■ **Activity**:
Reproduce the part of the soccer players' summer service article between "With opening game" and "a hot afternoon.", inclusive.

■ **Passage for review**:
------

It’s a service-filled summer vacation for soccer players

It’s a service-filled summer vacation for soccer players
Who knew two Owls could make a big difference?

BY JOHN SULLIVAN
Special to the Rice News

With opening game of the Rice women’s soccer season Aug. 22, the Owls wound down their intense two-a-day practices. It was a rigorous training period for the entire team to be sure, but the players were able to make it through and excel in the task despite the hot and humid Houston summer days.

KATE
EDWARDS
ELIZABETH
NESBIT

Two Owls, the sophomore tandem of Kate Edwards and Elizabeth Nesbit, had a particular ability to take it all in stride. The two know from their respective outreach experiences over the summer that there are plenty of people all around the world having a tougher time in more adverse conditions than varsity soccer practice on a hot afternoon.

Nesbit, a midfielder/forward from Waterford, Va., spent four weeks volunteering at a rural hospital in Malawi, Africa. Edwards, a midfielder from Westlake Village, Calif., traveled to Nicaragua to help a small seaside village recover from a tropical storm that heavily damaged almost three-fourths of the people’s dwellings.

The trip was Edwards’ second to Nicaragua. On the first trip a few years before, she and her mother volunteered to help out the kids at a local school in Chinendega. On the most-recent trip, Edwards was part of an eight-person group from her church on a mission of mercy. Part of the group helped rebuild some of the homes in town while Edwards and her group helped distribute food.

“We put together a food care package of rice, beans, salt, sugar, cooking oil, coffee, pasta, toothpaste, toilet paper and laundry soap, most of which a lot of us take for granted,” Edwards said. “We went door-to-door around the village and distributed the food and preached the Gospel.

“There were some families where the father of the house had to leave the rest of the family behind for periods of time while he tried to find work,” Edwards said. “There was this one instance where there were four kids and the oldest in the house was a 14-year-old girl. Faith is important to a lot people in that community, so we asked if we could pray for them. We often prayed with them. We didn’t get to feed or help everyone, but we were able to reach out to 220 out of the 300 families in the entire town.”

Far away from the Med Center
   
Nesbit had something of a similar experience on how she spent her summer vacation. In this mission trip, her second to Malawi, Nesbit (along with her mother, brother and boyfriend) would often have to improvise travel arrangements or simply hike to get from village to village.

She volunteered at a hospital facility that is about as far away, literally and figuratively, from the various Texas Medical Center buildings that overlook the Owls’ home soccer field as one can imagine.

There is no need to imagine, however, because Nesbit wrote it all down in a detailed and sensational Internet blog. On a side trip to a Malawi children’s school, Nesbit reported the following:

“There are about 50 or 60 kids who board at the school for various reasons (they live too far away or maybe they don’t have families), and we got a chance to tour their boarding rooms. There are about 15 kids living in every room. (By “room” I mean a concrete slab smaller than my bathroom.) There are clothes hanging on wires that run across each room. All of their things are stacked in the corner, and they sleep on the floor on bamboo mats.”

Both Nesbit and Edwards returned home to the U.S. in plenty of time for the start of soccer practice and the fall semester at Rice. For this duo, their Rice education, long regarded as among the best the country has to offer, is only part of a bigger picture. These two Owls are using the whole world to supplement their Rice education, and it’s an education that’s not going to waste because they are making a difference.

— John Sullivan is assistant director of sports information for Rice Athletics.

------

Stored data
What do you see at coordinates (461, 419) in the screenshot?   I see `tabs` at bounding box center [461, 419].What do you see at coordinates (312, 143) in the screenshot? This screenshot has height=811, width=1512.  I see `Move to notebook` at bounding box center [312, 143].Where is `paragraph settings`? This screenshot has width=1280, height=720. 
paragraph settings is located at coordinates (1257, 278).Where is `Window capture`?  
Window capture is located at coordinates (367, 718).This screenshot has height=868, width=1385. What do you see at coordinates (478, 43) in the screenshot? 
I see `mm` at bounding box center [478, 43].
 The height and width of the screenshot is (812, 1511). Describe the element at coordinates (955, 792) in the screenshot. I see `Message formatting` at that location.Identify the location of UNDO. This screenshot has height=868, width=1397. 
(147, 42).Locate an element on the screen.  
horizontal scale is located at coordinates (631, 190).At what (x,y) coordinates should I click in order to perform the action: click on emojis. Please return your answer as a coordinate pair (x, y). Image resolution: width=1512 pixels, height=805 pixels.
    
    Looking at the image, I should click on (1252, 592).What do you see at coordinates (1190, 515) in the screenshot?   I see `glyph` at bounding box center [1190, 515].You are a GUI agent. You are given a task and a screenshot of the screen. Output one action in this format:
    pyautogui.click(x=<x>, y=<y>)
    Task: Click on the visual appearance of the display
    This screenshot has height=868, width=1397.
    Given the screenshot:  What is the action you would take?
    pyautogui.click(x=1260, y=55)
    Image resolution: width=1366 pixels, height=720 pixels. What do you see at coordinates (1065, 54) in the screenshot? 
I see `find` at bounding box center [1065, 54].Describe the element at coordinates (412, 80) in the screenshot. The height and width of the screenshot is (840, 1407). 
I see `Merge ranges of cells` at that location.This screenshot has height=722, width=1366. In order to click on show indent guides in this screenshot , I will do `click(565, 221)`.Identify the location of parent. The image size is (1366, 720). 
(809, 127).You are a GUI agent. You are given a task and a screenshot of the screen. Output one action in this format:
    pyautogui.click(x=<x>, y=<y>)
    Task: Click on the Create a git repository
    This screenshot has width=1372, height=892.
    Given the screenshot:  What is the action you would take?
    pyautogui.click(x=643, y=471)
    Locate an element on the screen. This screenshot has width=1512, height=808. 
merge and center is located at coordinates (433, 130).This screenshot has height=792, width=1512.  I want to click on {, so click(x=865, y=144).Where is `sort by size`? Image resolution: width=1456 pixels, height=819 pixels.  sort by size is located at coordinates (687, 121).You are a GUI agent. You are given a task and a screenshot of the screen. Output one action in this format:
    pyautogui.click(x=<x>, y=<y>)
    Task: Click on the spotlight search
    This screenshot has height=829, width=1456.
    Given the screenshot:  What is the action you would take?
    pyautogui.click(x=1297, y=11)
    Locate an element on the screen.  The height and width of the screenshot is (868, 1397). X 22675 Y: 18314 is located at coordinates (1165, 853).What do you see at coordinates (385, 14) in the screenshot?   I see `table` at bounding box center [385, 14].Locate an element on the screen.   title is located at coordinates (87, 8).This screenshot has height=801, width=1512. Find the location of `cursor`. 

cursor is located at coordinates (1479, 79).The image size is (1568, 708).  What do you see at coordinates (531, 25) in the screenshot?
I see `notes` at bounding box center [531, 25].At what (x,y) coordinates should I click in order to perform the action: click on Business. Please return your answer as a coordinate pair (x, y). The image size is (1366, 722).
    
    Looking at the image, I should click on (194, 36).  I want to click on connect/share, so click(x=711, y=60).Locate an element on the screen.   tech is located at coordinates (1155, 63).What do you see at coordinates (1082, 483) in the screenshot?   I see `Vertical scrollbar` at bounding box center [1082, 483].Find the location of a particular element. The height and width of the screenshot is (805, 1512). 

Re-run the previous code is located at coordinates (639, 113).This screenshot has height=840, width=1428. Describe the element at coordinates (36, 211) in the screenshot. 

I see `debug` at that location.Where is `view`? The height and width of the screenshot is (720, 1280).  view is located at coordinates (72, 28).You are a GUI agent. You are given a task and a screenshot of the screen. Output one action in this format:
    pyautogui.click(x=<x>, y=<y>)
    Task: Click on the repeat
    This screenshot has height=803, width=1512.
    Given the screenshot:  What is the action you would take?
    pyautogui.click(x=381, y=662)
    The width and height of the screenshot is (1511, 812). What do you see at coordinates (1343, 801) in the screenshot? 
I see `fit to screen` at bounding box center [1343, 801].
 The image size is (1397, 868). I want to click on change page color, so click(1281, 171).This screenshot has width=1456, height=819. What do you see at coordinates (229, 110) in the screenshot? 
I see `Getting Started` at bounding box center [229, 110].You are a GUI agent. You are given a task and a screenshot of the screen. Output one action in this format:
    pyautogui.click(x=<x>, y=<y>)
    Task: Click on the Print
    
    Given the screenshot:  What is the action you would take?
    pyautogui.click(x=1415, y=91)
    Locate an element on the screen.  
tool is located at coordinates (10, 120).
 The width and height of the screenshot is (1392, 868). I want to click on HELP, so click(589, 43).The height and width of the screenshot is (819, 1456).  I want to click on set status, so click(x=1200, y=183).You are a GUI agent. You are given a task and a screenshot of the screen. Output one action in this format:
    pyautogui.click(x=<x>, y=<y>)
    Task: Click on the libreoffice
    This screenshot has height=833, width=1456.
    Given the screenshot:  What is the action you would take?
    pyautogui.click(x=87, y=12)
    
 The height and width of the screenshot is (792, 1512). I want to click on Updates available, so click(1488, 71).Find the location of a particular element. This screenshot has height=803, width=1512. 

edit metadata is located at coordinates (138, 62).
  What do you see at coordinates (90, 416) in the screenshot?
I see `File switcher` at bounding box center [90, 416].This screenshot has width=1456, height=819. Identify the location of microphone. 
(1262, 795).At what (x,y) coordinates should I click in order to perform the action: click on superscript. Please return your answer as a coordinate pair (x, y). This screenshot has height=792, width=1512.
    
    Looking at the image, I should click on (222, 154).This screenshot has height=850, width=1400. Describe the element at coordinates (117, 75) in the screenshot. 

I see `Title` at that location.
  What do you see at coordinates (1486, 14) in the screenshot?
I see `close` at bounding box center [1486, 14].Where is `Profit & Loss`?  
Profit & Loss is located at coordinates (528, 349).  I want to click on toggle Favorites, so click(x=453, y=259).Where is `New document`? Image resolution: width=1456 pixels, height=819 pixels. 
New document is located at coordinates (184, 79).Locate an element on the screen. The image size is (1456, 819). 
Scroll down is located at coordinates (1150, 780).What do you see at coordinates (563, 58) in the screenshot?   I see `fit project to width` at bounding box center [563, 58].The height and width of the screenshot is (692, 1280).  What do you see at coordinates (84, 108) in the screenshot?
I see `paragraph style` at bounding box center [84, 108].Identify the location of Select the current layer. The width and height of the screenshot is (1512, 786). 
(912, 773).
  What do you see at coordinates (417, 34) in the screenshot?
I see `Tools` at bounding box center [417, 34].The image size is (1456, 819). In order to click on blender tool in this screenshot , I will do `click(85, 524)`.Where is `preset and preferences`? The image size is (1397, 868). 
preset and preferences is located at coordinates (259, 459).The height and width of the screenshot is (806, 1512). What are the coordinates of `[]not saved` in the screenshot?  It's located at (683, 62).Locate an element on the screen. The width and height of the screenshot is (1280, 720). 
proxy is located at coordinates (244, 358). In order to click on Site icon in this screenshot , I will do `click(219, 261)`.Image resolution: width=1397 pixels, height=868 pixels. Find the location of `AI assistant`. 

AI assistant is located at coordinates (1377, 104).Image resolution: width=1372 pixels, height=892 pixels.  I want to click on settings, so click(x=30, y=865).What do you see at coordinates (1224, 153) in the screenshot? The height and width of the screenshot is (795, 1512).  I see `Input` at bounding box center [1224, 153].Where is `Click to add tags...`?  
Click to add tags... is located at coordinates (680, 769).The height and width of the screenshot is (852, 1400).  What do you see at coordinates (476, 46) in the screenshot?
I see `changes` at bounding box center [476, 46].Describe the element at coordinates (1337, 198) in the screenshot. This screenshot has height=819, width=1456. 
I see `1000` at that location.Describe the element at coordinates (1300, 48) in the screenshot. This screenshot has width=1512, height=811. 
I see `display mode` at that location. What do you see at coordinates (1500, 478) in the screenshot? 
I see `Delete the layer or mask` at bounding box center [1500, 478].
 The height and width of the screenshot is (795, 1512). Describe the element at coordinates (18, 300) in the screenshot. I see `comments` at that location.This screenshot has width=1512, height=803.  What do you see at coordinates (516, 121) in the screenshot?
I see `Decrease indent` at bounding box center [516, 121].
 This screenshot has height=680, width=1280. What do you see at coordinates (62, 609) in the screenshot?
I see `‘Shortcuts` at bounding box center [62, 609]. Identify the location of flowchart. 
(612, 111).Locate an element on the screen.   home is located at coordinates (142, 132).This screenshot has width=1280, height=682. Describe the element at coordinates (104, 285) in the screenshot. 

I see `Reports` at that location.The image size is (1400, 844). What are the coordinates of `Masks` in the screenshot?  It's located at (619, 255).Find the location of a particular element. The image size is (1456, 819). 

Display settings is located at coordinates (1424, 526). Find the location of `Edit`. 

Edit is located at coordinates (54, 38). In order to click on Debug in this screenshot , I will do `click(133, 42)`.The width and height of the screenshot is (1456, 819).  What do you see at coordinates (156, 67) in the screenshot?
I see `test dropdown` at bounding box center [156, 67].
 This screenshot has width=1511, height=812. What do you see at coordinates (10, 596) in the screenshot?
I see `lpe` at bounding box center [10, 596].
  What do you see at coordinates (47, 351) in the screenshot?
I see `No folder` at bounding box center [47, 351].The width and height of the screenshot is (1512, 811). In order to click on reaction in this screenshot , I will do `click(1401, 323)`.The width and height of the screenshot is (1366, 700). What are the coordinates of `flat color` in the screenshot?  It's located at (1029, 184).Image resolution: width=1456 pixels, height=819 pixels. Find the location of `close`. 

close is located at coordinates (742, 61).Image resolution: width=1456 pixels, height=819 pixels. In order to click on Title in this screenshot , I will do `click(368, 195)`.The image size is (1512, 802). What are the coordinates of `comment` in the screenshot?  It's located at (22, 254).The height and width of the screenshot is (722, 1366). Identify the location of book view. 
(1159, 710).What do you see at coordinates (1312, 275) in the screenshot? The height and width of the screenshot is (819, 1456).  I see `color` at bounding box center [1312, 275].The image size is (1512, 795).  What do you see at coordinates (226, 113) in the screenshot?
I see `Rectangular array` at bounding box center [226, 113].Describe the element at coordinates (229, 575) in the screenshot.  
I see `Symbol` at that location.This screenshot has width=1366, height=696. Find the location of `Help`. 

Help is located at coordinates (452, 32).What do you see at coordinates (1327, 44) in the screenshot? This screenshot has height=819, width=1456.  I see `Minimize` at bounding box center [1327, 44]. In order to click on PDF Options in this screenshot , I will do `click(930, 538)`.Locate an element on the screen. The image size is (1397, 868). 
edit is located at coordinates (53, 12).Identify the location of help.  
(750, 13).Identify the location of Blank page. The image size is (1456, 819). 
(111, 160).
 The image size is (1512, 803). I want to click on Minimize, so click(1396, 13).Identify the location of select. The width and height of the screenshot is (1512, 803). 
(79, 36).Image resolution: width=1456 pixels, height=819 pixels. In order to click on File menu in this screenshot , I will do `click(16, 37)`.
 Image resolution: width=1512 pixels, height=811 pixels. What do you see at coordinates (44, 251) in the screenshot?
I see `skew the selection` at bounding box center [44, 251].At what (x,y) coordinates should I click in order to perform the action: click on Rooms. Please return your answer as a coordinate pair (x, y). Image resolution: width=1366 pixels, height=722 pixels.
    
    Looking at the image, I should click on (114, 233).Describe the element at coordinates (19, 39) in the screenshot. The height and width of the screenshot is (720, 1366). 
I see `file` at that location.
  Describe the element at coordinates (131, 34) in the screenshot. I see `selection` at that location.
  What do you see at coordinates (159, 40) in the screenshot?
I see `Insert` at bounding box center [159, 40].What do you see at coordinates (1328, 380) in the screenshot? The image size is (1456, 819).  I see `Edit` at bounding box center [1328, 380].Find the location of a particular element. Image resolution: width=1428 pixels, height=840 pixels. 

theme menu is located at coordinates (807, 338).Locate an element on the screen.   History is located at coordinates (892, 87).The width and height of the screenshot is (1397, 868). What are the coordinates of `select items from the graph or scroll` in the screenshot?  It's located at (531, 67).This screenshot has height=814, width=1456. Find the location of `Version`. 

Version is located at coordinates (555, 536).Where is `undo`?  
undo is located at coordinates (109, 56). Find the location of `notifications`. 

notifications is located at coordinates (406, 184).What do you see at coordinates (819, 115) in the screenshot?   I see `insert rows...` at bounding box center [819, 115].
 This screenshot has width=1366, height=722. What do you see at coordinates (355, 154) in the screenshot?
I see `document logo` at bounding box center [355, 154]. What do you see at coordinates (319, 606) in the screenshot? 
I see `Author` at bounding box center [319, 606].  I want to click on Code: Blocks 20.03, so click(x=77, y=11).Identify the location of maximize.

------

■ **Answer to this exercise**:
With opening game of the Rice women’s soccer season Aug. 22, the Owls wound down their intense two-a-day practices. It was a rigorous training period for the entire team to be sure, but the players were able to make it through and excel in the task despite the hot and humid Houston summer days.

KATE
EDWARDS
ELIZABETH
NESBIT

Two Owls, the sophomore tandem of Kate Edwards and Elizabeth Nesbit, had a particular ability to take it all in stride. The two know from their respective outreach experiences over the summer that there are plenty of people all around the world having a tougher time in more adverse conditions than varsity soccer practice on a hot afternoon.